Sicherheitslücke per Patchskript einschränken
Wenn die passende Voraussetzung in der Infrastruktur gegeben sind, lässt sich in der Regel mit ein paar Zeilen Code die Umsetzung eines eigenen Patches auf dem ADC durchführen. Hierbei gilt es im Vorfeld zu analysieren, wie genau die Ausnutzung einer Sicherheitslücke (Attacke) im Detail aussieht. Im Anschluss werden die notwendigen Kriterien für den Patch festgelegt und umgesetzt.
Im Folgenden wird beispielhaft kurz erläutert, wie sich eine Sicherheitslücke per Skript reduzieren lässt.
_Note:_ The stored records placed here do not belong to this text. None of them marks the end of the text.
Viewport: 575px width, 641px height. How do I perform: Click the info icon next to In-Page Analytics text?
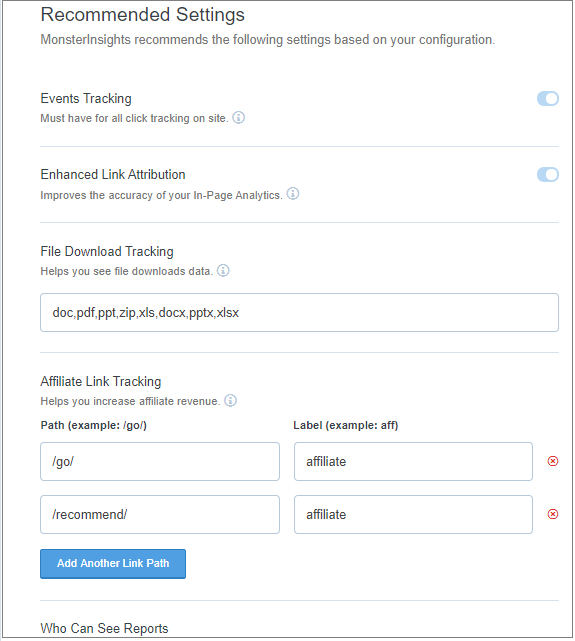(293, 194)
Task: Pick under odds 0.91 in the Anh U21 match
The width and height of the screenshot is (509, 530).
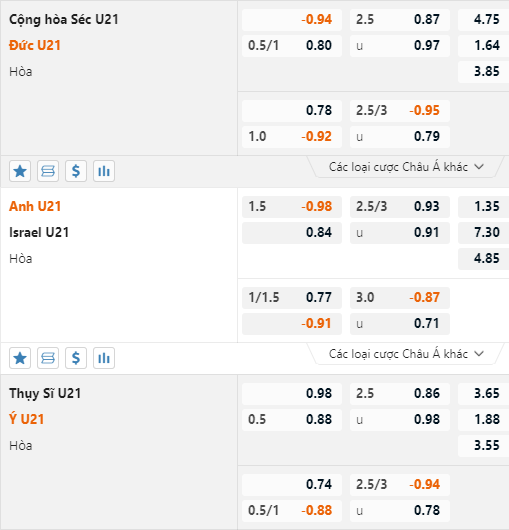Action: tap(400, 233)
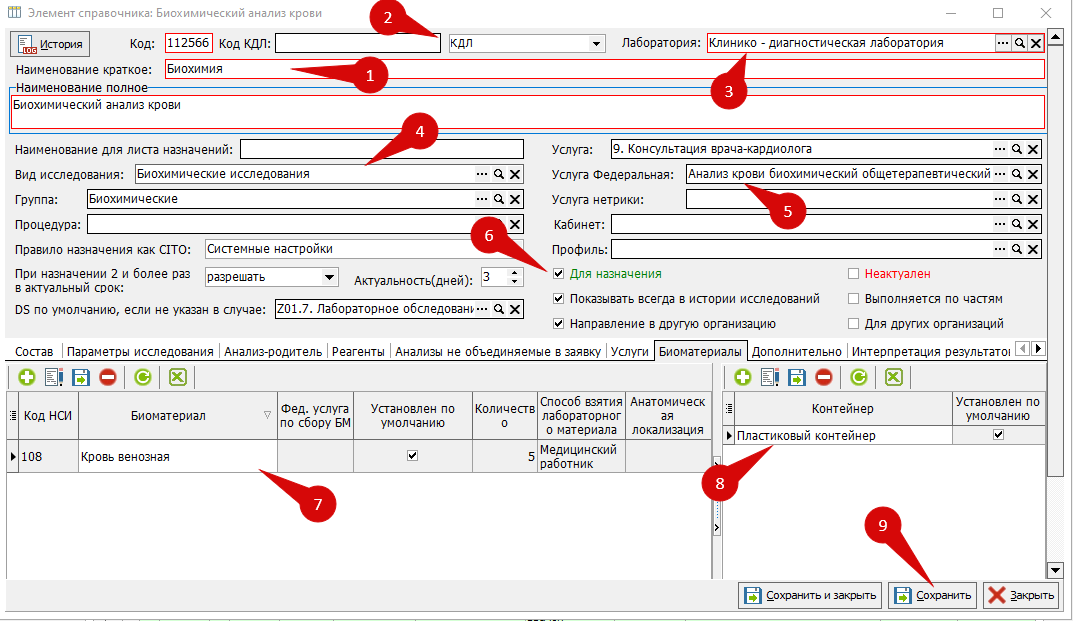Screen dimensions: 1073x621
Task: Switch to the Реагенты tab
Action: 358,351
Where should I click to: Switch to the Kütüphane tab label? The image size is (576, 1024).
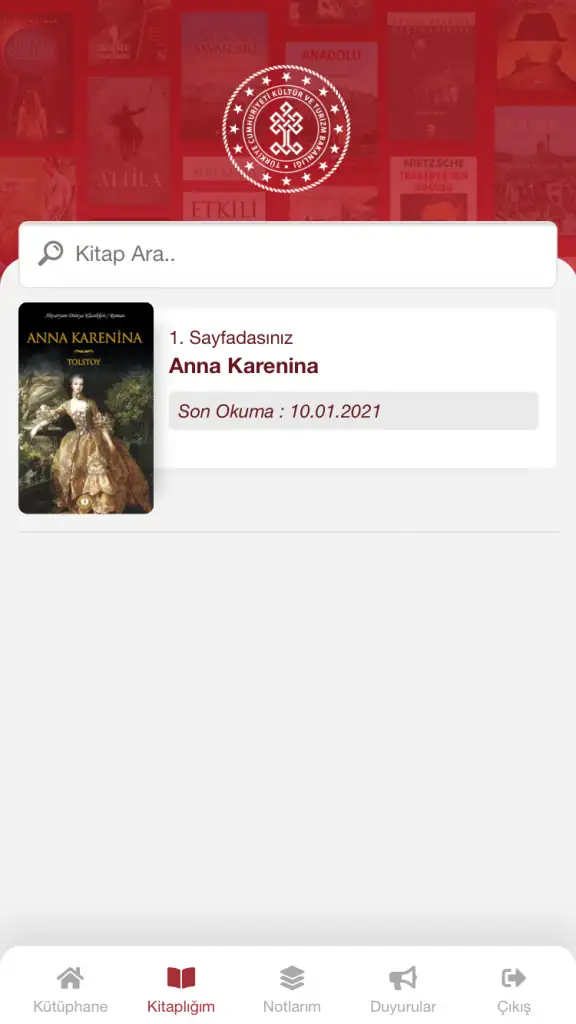coord(71,1006)
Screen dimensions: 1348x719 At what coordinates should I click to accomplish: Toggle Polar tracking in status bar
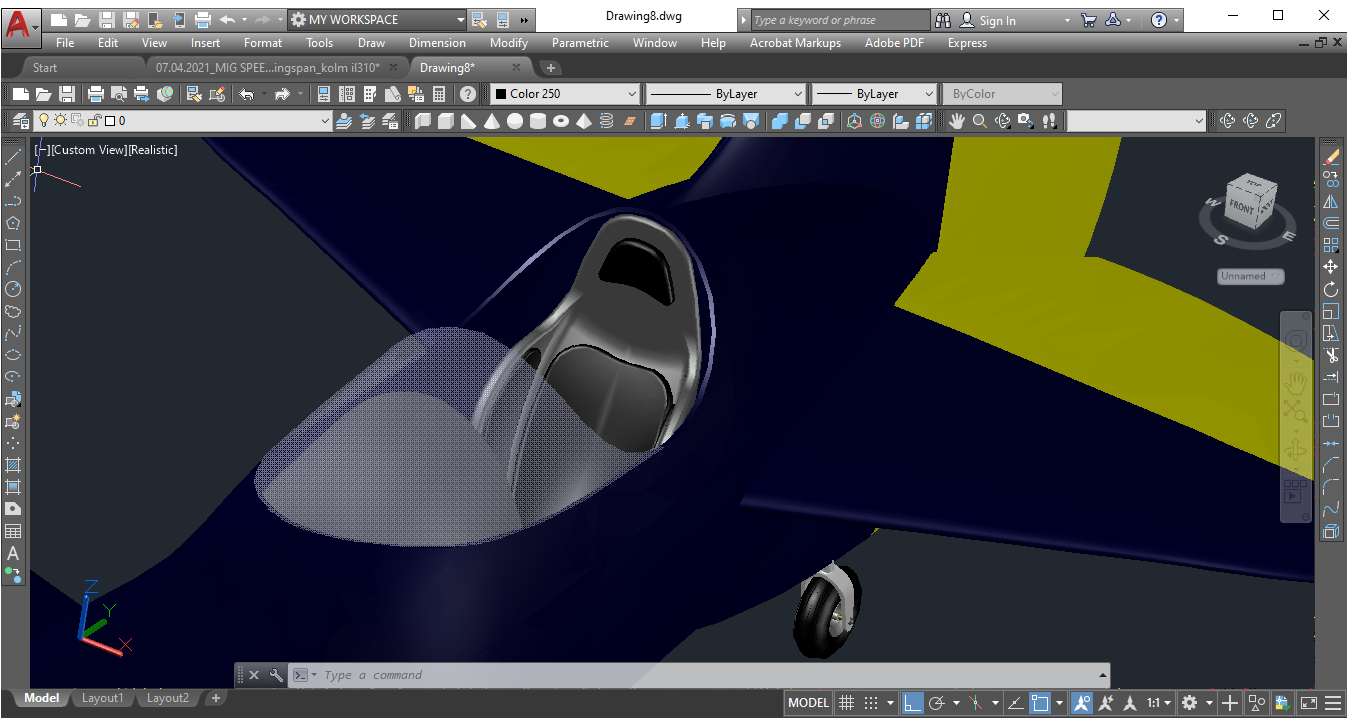coord(937,703)

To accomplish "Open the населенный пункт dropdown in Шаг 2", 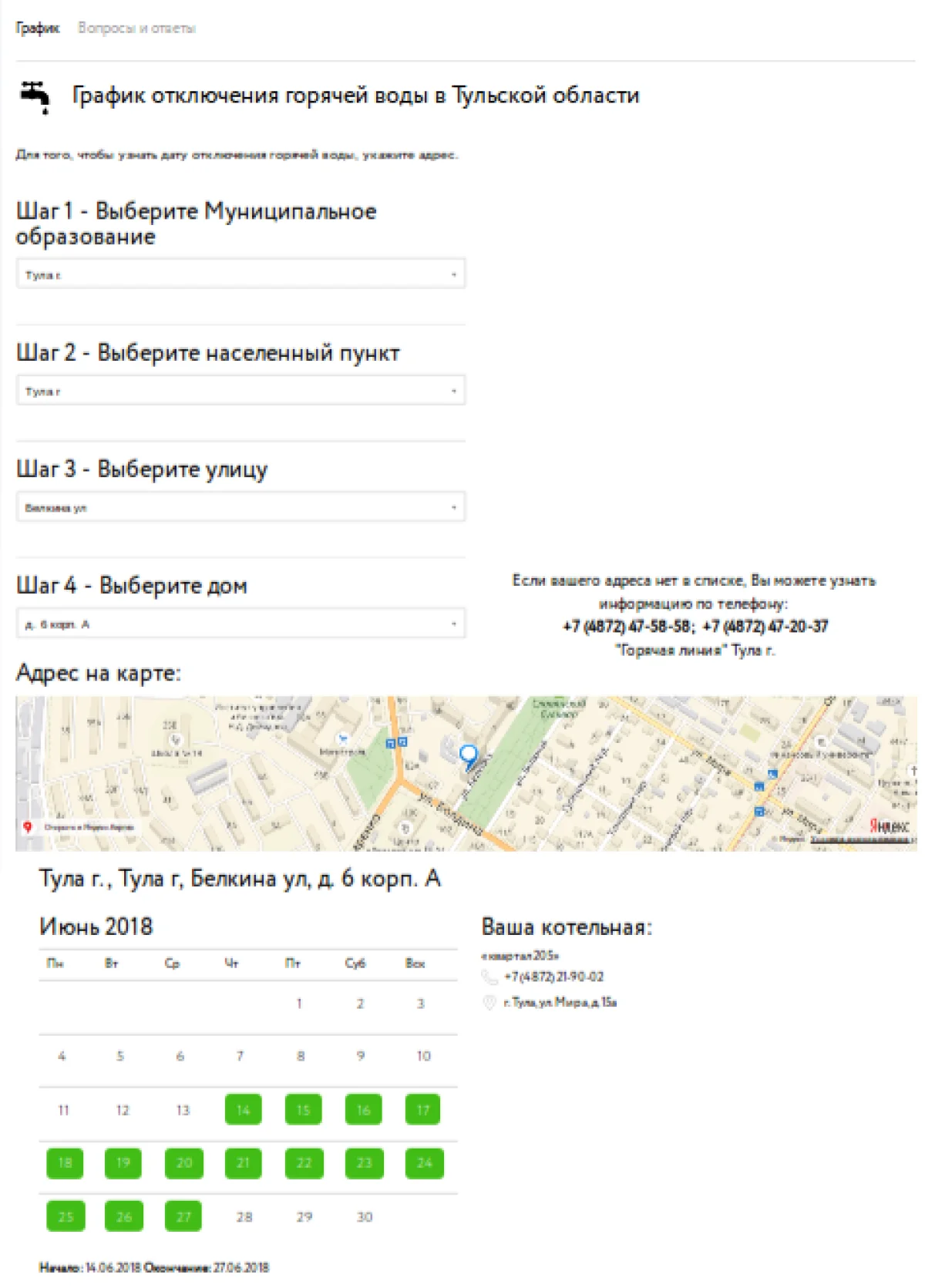I will click(240, 391).
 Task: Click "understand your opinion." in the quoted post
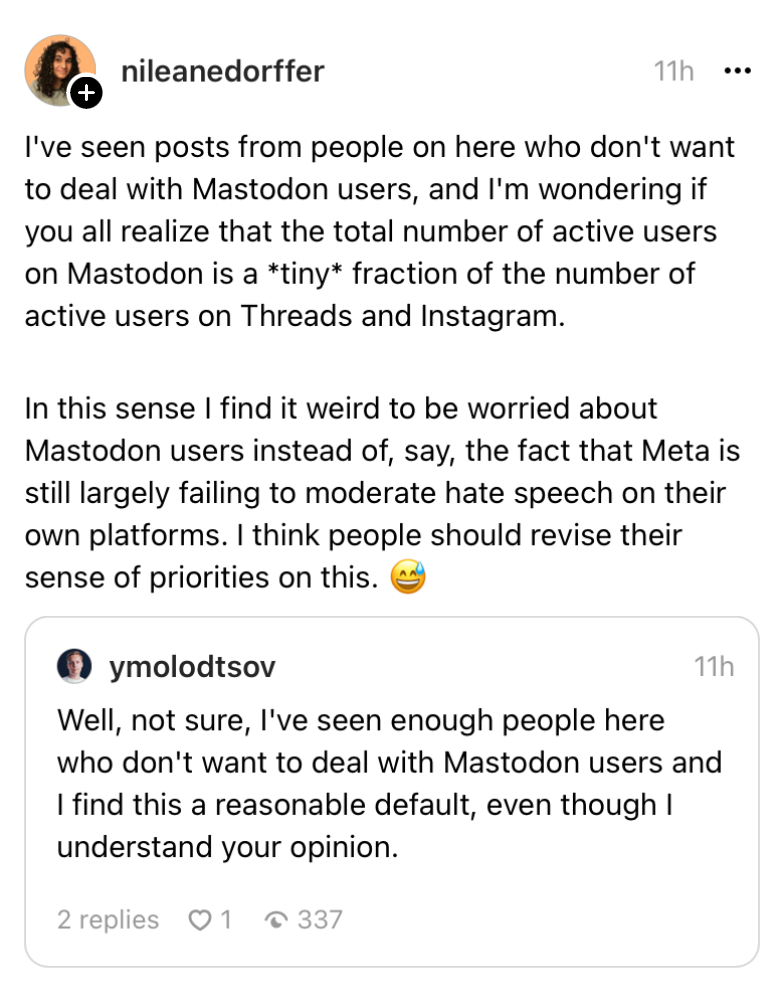tap(227, 846)
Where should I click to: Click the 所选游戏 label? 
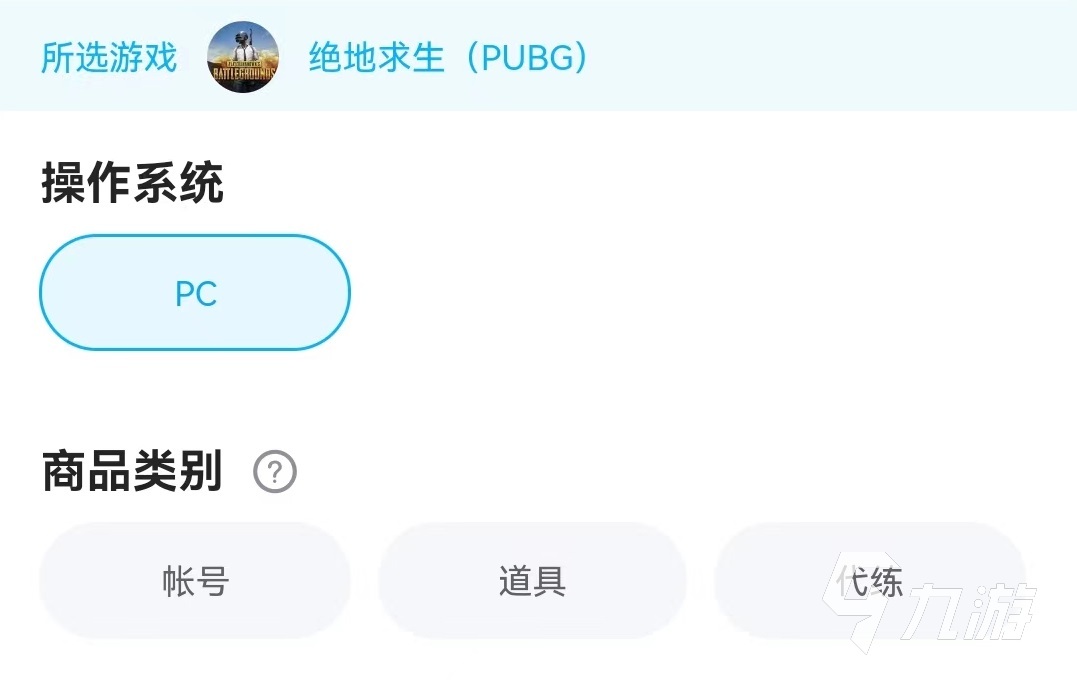click(x=109, y=57)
In diesem Beispiel handelt es sich um eine Sicherheitslücke innerhalb von MS Exchange.
Als kleine Hilfestellung dient die nachstehende Abbildung, denn in der Regel ist es hilfreich, sich die notwendigen Schritte zuerst einmal vor Augen zu führen:
Innerhalb der Schritte müssen folgende Fragen gerklärt werden:
- Handelt es sich bei dem Client um einen internen Client? In diesem Beispiel möchten wir erreichen, dass externe Clients das anfällige System nicht nutzen können.
- Ist die HTTP-Methode ein „POST“ und richtet sich gegen PFAD „/ews/exchange.asmx“?
- Beinhaltet der „BODY“ den String „PushSubscriptionRequest“?
Sind diese Fragen geklärt, erfolgt die Umsetzung des Skiptes*:
[javascript]
client_ip = avi.vs.client_ip()
if avi.ipgroup.contains(„Internal“, client_ip) == false then
if avi.http.method() == „POST“ and string.beginswith(string.lower(avi.http.get_path()), „/ews/exchange.asmx“) then
body = avi.http.get_req_body(100)
if string.match(string.lower(body), „pushsubscriptionrequest“) then
avi.http.response(403, {content_type=“text/html“},“Access Denied! PushSubscriptionRequest.“)
end
end
end
[/javascript]
*Das Beispiel-Skript ist für die „AVI Vantage Plattform“ konzipiert.
Das Resultat
In diesem Beispiel steht die MS Exchange Anwendung sowohl den internen Anwendern, als auch den externen Anwendern weiterhin ohne Einschränkung zur Verfügung (OWA, Active Sync, etc.). Lediglich ein kleiner Teil der zur Verfügung stehenden Dienste wurde in ihrem Funktionsumfang limitiert. Die Nutzung des „Exchange Web Service“ (EWS) ist bis auf „Push Subscription Request“ weiterhin möglich.
Hinweis
Es empfiehlt sich die Skripte zunächst in einer Test- oder Staging-Umgebung zu testen und anschließend auf den Produktivsystemen auszurollen. Dabei bitte beachten, dass mittels Patchskript nur die Ausnutzung der Sicherheitslücke verhindert oder reduziert werden kann, nicht aber die Sicherheitslücke selbst innerhalb der Anwendung behoben wird. Das Patchen der Anwendung sollte weiterhin angestrebt, eingeplant und durchgeführt werden.
Fazit
Das Zero Day Patching per Application Delivery Controller ist nur eine von vielen denkbaren Möglichkeiten eine Sicherheitslücke zu schließen bzw. einzugrenzen. Erfahrungsgemäß ist das Verhältnis zwischen Aufwand und Nutzen als sehr positiv zu bewerten, denn mit wenigen Handgriffen kann das Sicherheitsrisiko um ein Vielfaches reduziert werden, ohne dabei das „Daily Business“ zu stören. Die Kundenzufriedenheit kann also beibehalten werden. In jedem Szenario gilt es jedoch die notwendigen Faktoren sorgfältig abzuwägen und auf die Gegebenheiten anzupassen, da es selten eine Universallösung gibt.